→ YOUR ASSIGNMENT: Where a line of the material includes the string "toolbar", copy that line.

→ AVAILABLE RECORDS:
^^^^

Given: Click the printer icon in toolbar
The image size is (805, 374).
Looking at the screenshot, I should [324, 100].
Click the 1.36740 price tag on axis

^^^^

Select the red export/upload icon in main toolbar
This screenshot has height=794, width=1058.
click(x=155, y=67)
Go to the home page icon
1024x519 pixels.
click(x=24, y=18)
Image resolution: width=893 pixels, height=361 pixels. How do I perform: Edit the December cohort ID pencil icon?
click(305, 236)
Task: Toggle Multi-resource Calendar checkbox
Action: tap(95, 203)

^^^^

→ RESPONSE TO THE EXERCISE:
Given: Click the printer icon in toolbar
Select the red export/upload icon in main toolbar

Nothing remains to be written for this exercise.